Exercise description: Hand back all of the records exactly as they read.
======== Information
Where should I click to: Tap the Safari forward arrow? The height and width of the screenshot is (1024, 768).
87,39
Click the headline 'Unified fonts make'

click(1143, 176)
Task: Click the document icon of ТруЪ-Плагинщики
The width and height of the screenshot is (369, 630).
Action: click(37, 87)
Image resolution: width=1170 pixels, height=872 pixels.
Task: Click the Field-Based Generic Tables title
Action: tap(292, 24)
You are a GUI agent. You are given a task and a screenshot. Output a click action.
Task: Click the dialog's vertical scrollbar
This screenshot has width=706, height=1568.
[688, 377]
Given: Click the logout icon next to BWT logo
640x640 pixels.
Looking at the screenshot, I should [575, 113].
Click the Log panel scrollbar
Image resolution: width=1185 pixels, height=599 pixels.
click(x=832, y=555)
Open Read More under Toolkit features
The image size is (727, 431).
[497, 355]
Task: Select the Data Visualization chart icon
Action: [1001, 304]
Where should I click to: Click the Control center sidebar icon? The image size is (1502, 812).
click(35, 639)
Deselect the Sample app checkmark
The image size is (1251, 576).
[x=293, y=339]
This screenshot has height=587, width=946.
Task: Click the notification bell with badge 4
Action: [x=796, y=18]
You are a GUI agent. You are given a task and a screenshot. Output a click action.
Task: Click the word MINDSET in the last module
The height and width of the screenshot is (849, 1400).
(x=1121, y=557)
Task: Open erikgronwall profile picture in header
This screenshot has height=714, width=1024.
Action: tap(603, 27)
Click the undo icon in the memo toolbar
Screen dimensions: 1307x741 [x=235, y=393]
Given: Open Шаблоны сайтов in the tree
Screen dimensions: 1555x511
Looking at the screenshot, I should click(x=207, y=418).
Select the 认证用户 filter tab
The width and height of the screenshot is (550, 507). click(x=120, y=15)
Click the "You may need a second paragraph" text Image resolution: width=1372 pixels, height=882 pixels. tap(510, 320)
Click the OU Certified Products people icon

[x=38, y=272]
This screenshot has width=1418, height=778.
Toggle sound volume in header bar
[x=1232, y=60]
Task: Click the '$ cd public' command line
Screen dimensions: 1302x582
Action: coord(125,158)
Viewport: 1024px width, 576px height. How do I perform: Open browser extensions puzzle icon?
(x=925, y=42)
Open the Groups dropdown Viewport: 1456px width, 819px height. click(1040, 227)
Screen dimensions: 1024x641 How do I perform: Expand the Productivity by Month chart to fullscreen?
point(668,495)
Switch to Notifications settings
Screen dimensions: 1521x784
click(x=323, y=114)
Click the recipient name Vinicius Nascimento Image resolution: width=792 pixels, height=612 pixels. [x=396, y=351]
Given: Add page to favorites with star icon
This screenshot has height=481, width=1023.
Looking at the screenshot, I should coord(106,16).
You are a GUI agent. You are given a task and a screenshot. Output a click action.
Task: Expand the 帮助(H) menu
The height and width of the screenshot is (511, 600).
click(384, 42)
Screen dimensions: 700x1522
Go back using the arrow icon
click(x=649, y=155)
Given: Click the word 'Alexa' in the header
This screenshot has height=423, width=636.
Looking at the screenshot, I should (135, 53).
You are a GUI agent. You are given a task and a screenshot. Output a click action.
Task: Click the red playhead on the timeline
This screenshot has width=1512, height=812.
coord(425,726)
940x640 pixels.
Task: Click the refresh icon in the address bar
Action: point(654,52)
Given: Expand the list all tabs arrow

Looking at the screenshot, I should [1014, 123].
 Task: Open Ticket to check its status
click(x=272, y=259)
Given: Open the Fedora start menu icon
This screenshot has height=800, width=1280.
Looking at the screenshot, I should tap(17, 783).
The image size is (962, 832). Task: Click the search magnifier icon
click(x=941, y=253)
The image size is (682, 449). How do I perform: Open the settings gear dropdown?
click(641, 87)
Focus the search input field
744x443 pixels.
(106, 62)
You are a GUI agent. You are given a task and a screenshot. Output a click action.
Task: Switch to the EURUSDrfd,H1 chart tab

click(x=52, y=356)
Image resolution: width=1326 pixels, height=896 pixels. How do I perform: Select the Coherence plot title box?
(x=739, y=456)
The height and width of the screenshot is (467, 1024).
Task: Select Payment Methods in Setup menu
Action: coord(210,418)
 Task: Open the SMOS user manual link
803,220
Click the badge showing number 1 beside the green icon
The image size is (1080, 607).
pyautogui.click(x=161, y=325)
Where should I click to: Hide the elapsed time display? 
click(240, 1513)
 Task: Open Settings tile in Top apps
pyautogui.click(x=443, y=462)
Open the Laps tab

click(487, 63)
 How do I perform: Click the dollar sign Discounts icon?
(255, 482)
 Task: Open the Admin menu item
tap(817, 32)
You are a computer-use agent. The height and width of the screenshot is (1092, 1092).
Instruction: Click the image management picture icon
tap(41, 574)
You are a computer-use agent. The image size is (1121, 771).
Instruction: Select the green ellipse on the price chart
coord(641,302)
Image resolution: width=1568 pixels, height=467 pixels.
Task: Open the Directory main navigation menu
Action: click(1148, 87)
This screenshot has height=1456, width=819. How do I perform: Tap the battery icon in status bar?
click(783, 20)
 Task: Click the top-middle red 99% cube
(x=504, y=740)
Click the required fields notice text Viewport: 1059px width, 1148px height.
================
Result of the task:
Where should I click to: Tap the Safari forward arrow? The height and width of the screenshot is (1024, 768).
87,39
Click the headline 'Unified fonts make'

click(1143, 176)
Task: Click the document icon of ТруЪ-Плагинщики
The width and height of the screenshot is (369, 630).
Action: click(37, 87)
Image resolution: width=1170 pixels, height=872 pixels.
Task: Click the Field-Based Generic Tables title
Action: tap(292, 24)
You are a GUI agent. You are given a task and a screenshot. Output a click action.
Task: Click the dialog's vertical scrollbar
This screenshot has width=706, height=1568.
[688, 377]
Given: Click the logout icon next to BWT logo
640x640 pixels.
Looking at the screenshot, I should [575, 113].
Click the Log panel scrollbar
Image resolution: width=1185 pixels, height=599 pixels.
click(x=832, y=555)
Open Read More under Toolkit features
The image size is (727, 431).
[497, 355]
Task: Select the Data Visualization chart icon
Action: [1001, 304]
Where should I click to: Click the Control center sidebar icon? The image size is (1502, 812).
click(35, 639)
Deselect the Sample app checkmark
The image size is (1251, 576).
[x=293, y=339]
This screenshot has height=587, width=946.
Task: Click the notification bell with badge 4
Action: [x=796, y=18]
You are a GUI agent. You are given a task and a screenshot. Output a click action.
Task: Click the word MINDSET in the last module
The height and width of the screenshot is (849, 1400).
(x=1121, y=557)
Task: Open erikgronwall profile picture in header
This screenshot has height=714, width=1024.
Action: tap(603, 27)
Click the undo icon in the memo toolbar
Screen dimensions: 1307x741 [x=235, y=393]
Given: Open Шаблоны сайтов in the tree
Screen dimensions: 1555x511
Looking at the screenshot, I should click(x=207, y=418).
Select the 认证用户 filter tab
The width and height of the screenshot is (550, 507). click(x=120, y=15)
Click the "You may need a second paragraph" text Image resolution: width=1372 pixels, height=882 pixels. tap(510, 320)
Click the OU Certified Products people icon

[x=38, y=272]
This screenshot has width=1418, height=778.
Toggle sound volume in header bar
[x=1232, y=60]
Task: Click the '$ cd public' command line
Screen dimensions: 1302x582
Action: coord(125,158)
Viewport: 1024px width, 576px height. How do I perform: Open browser extensions puzzle icon?
(x=925, y=42)
Open the Groups dropdown Viewport: 1456px width, 819px height. click(1040, 227)
Screen dimensions: 1024x641 How do I perform: Expand the Productivity by Month chart to fullscreen?
point(668,495)
Switch to Notifications settings
Screen dimensions: 1521x784
click(x=323, y=114)
Click the recipient name Vinicius Nascimento Image resolution: width=792 pixels, height=612 pixels. [x=396, y=351]
Given: Add page to favorites with star icon
This screenshot has height=481, width=1023.
Looking at the screenshot, I should coord(106,16).
You are a GUI agent. You are given a task and a screenshot. Output a click action.
Task: Expand the 帮助(H) menu
The height and width of the screenshot is (511, 600).
click(384, 42)
Screen dimensions: 700x1522
Go back using the arrow icon
click(x=649, y=155)
Given: Click the word 'Alexa' in the header
This screenshot has height=423, width=636.
Looking at the screenshot, I should (135, 53).
You are a GUI agent. You are given a task and a screenshot. Output a click action.
Task: Click the red playhead on the timeline
This screenshot has width=1512, height=812.
coord(425,726)
940x640 pixels.
Task: Click the refresh icon in the address bar
Action: point(654,52)
Given: Expand the list all tabs arrow

Looking at the screenshot, I should [1014, 123].
 Task: Open Ticket to check its status
click(x=272, y=259)
Given: Open the Fedora start menu icon
This screenshot has height=800, width=1280.
Looking at the screenshot, I should tap(17, 783).
The image size is (962, 832). Task: Click the search magnifier icon
click(x=941, y=253)
The image size is (682, 449). How do I perform: Open the settings gear dropdown?
click(641, 87)
Focus the search input field
744x443 pixels.
(106, 62)
You are a GUI agent. You are given a task and a screenshot. Output a click action.
Task: Switch to the EURUSDrfd,H1 chart tab

click(x=52, y=356)
Image resolution: width=1326 pixels, height=896 pixels. How do I perform: Select the Coherence plot title box?
(x=739, y=456)
The height and width of the screenshot is (467, 1024).
Task: Select Payment Methods in Setup menu
Action: coord(210,418)
 Task: Open the SMOS user manual link
803,220
Click the badge showing number 1 beside the green icon
The image size is (1080, 607).
pyautogui.click(x=161, y=325)
Where should I click to: Hide the elapsed time display? 
click(240, 1513)
 Task: Open Settings tile in Top apps
pyautogui.click(x=443, y=462)
Open the Laps tab

click(487, 63)
 How do I perform: Click the dollar sign Discounts icon?
(255, 482)
 Task: Open the Admin menu item
tap(817, 32)
You are a computer-use agent. The height and width of the screenshot is (1092, 1092).
Instruction: Click the image management picture icon
tap(41, 574)
You are a computer-use agent. The image size is (1121, 771).
Instruction: Select the green ellipse on the price chart
coord(641,302)
Image resolution: width=1568 pixels, height=467 pixels.
Task: Open the Directory main navigation menu
Action: click(1148, 87)
This screenshot has height=1456, width=819. How do I perform: Tap the battery icon in status bar?
click(783, 20)
 Task: Click the top-middle red 99% cube
(x=504, y=740)
Click the required fields notice text Viewport: 1059px width, 1148px height.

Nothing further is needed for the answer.